We wrote it in TypeScript, and the code looks solid; it sounds like we could deploy it to production or maybe pack it and release it as an open-source library, right?

Hold your horses! Before we hit deploy, there's a usual question we need to ask:

Is this ready for production?

If we don't ask ourselves, we'll either ask soon or learn the answer the hard way.

This is the usual border between the proof of concept and reality. Even if:

• something conceptually makes sense,

• we talked through it with our colleagues,

• we tested it on a smaller scale, we should validate it before applying it.

How to do it? We'll discuss that today.

What does production-readiness even mean?

Does this mean it's feature-complete, has no bugs, or doesn't have security leaks? What about working as expected? Expected from who? Users, customers, operations?

What's your definition?

Google invented the whole concept of the Production Readiness Review. The name is so posh that it clearly says it's hard to define what production means in general.

We cannot define a simple checklist that fits all cases, but we can decide if our software matches our contextual criteria.

In our case, the code was production-ready as it matched the criteria of being an illustration for a discussion about the architecture concept. Still, I tested it today, and it didn't even compile (sloppy me!). And that's not the end of the list.

Let's think about verifying if our connection pool and queue are production-ready in a more common sense.
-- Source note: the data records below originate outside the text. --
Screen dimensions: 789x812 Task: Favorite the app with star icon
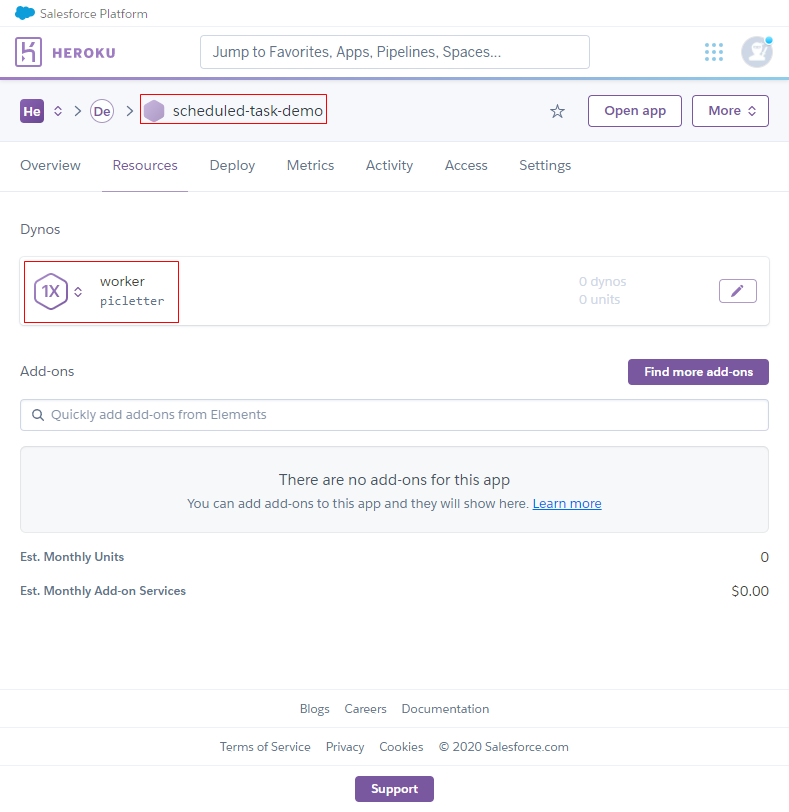(x=557, y=111)
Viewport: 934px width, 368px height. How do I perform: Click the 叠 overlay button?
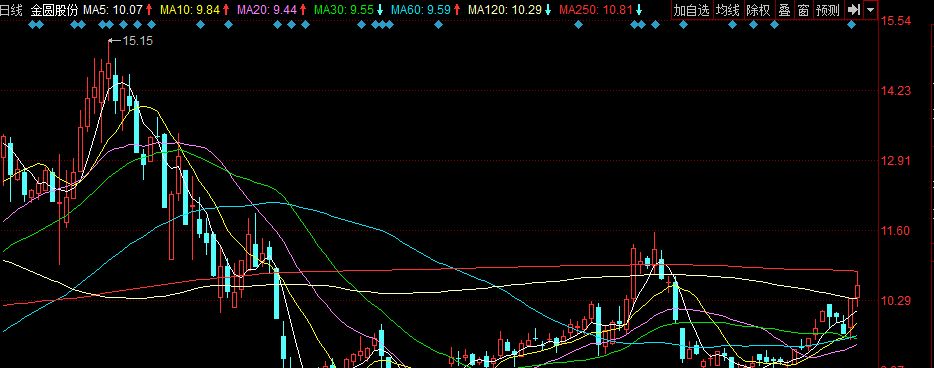tap(784, 10)
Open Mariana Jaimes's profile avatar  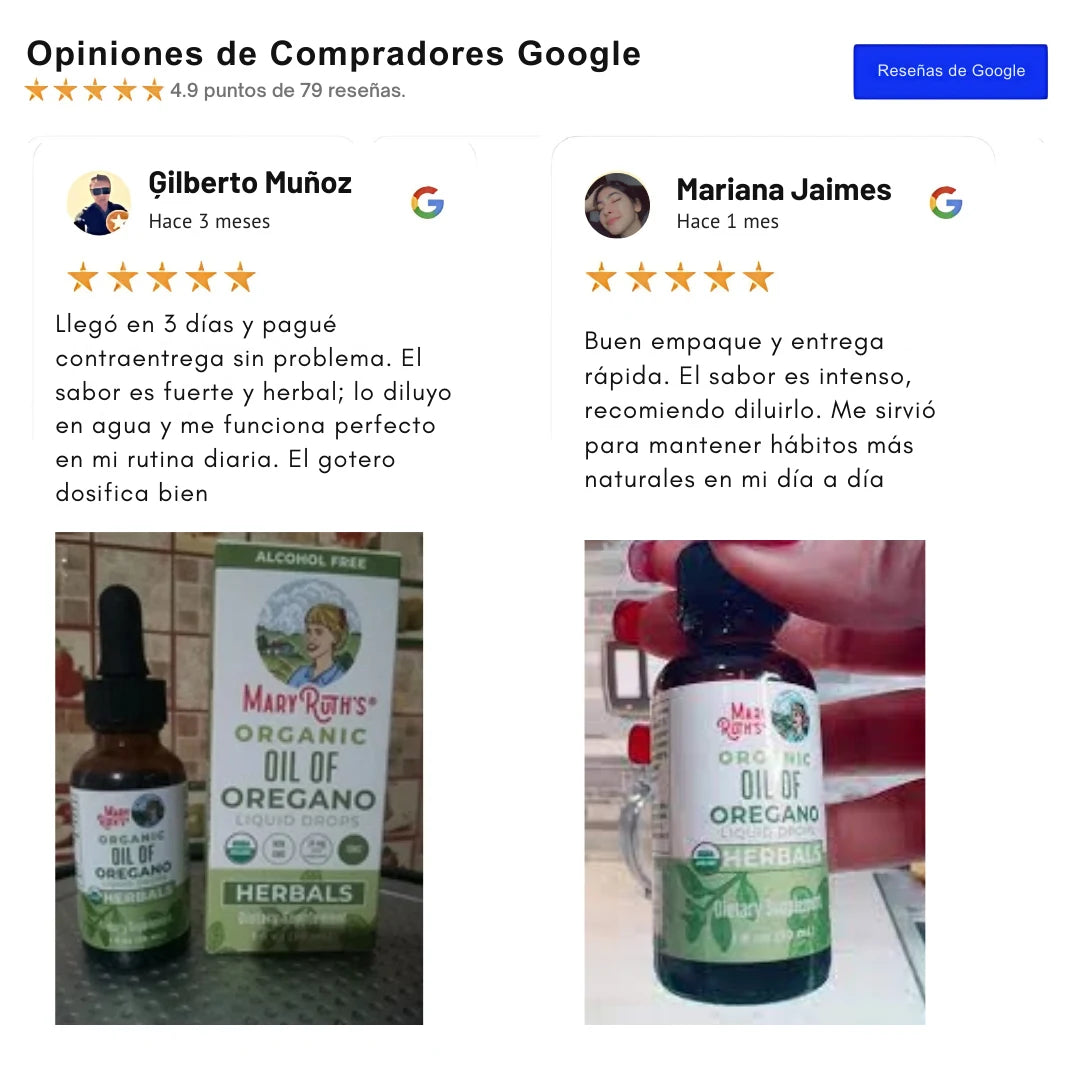[617, 205]
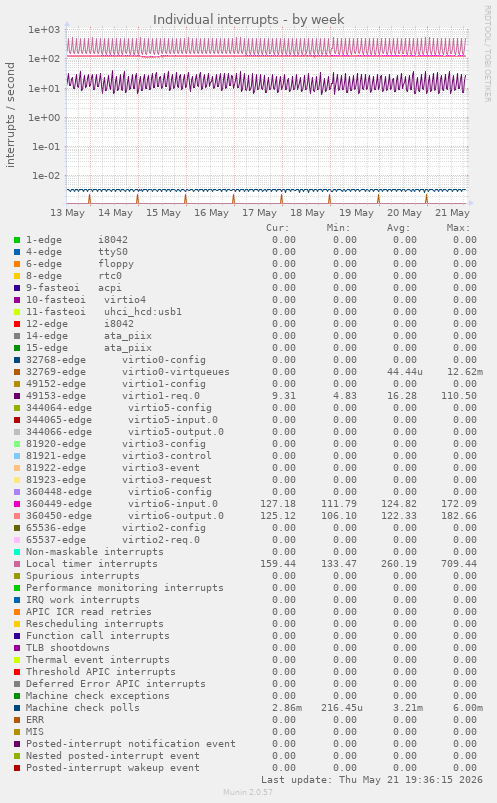Image resolution: width=497 pixels, height=803 pixels.
Task: Click the pink swatch for Local timer interrupts
Action: point(17,564)
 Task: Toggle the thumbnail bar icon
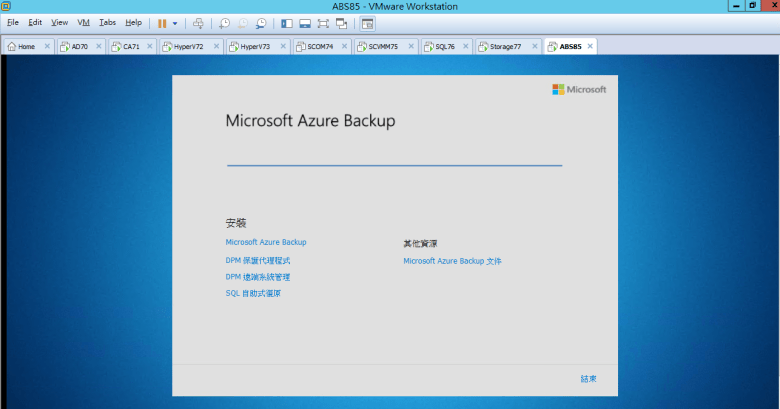click(304, 22)
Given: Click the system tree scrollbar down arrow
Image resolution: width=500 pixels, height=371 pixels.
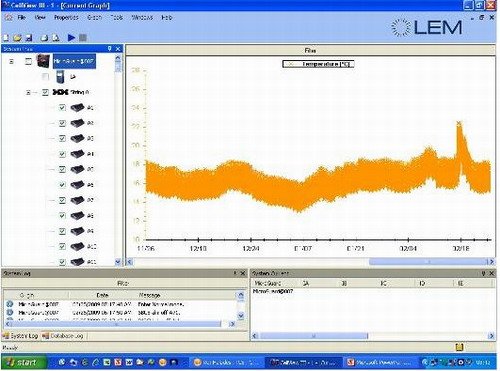Looking at the screenshot, I should 118,262.
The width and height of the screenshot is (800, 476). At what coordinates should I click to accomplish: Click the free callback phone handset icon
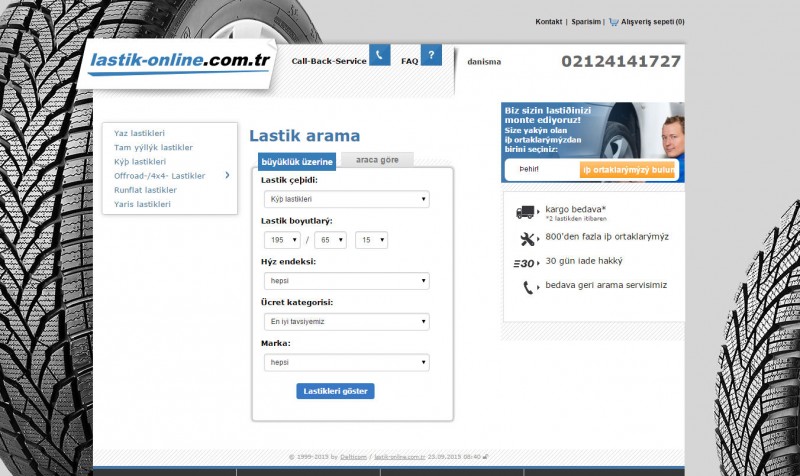[527, 288]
1. Unit Testing, so how to verify that?

Testing is more than just verifying that the code works - it's about ensuring it holds up under all specified conditions. Some say that we should always write the tests first. Test means specification and verification are here if the code matches it. We didn't do that, as the code was more an illustration of the idea, but if we wanted to make it work, we'd need to run it finally. Of course, we could write an application using our connection pool, run it and manually test it. Yet, that wouldn't be repeatable and would be a good measure. We could easily skip some edge cases. We need a more systematic approach.

We could start with unit testing. What a unit means is an endless discussion. For the sake of this article, let's assume that unit tests are where we validate the smallest possible components of our system in isolation (or actually their behaviour). We need to ensure that each function does what it's supposed to, without surprises.
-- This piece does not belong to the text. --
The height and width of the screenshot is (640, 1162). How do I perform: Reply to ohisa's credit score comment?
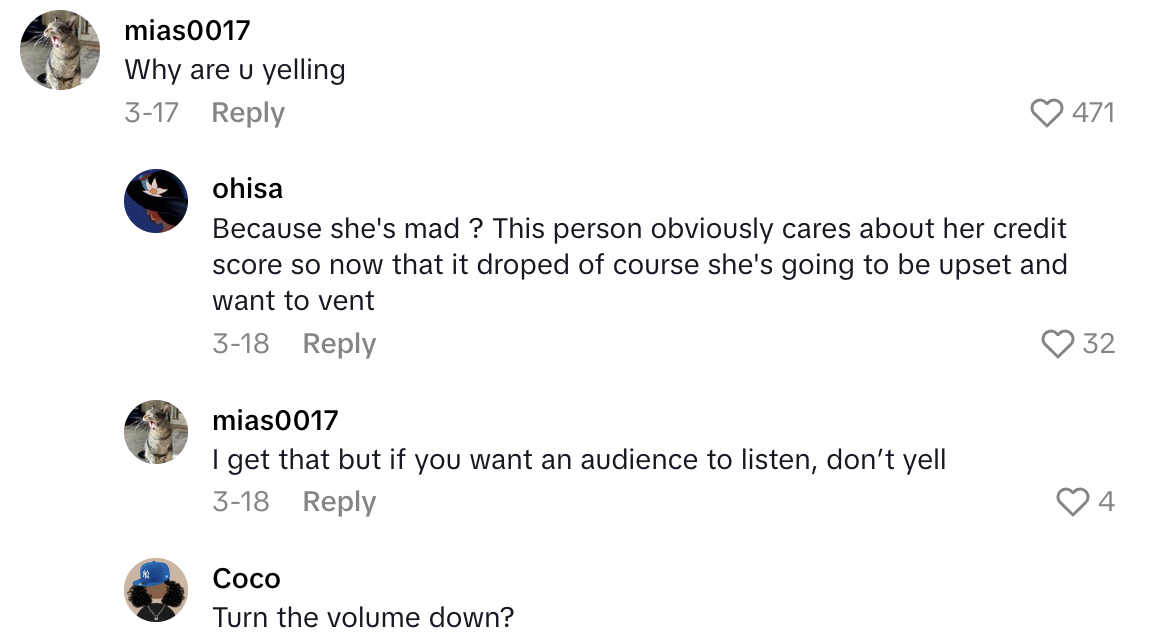pos(339,344)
In our case, this could mean:

• QueueBroker Initialization: The QueueBroker is the heart of our queuing system. When it starts, it should initialise with the correct options, have an empty queue, and be ready to accept tasks immediately. If it fails here, nothing else will work correctly. We'll test to confirm this foundational behavior.

• Task Enqueuing: Tasks need to be added to the queue correctly. The system should respect the maxQueueSize limit—if we try to enqueue beyond that, it should reject the tasks cleanly. It is crucial to ensure that the system won't overwhelmed under high load, potentially leading to a crash.

• Task Processing: The processQueue method is responsible for managing active tasks. It must handle tasks without exceeding the maxActiveTasks limit. This prevents resource exhaustion and ensures that the system can maintain performance under load. We'll test how it deals with successful and failed tasks to ensure resilience.

• Graceful Shutdown: When the system needs to shut down, the end method should stop accepting new tasks while allowing current tasks to finish. This is critical to avoid leaving work in an inconsistent state, which could lead to data corruption. We'll ensure the shutdown process is smooth, even when end is called multiple times.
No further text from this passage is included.